----- RECORDS TO USE -----

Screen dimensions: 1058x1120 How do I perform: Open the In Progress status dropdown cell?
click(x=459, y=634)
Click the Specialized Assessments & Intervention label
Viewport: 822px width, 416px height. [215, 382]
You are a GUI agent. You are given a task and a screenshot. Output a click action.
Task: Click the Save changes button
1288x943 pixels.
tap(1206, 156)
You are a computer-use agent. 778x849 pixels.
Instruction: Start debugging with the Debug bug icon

-----

● **OBJECTIVE**
Turn every line of the rows above into a JSON list of strings, one string per line, leaving out any blank lines.

● **ANSWER TO THIS TASK**
[
  "Screen dimensions: 1058x1120 How do I perform: Open the In Progress status dropdown cell?",
  "click(x=459, y=634)",
  "Click the Specialized Assessments & Intervention label",
  "Viewport: 822px width, 416px height. [215, 382]",
  "You are a GUI agent. You are given a task and a screenshot. Output a click action.",
  "Task: Click the Save changes button",
  "1288x943 pixels.",
  "tap(1206, 156)",
  "You are a computer-use agent. 778x849 pixels.",
  "Instruction: Start debugging with the Debug bug icon"
]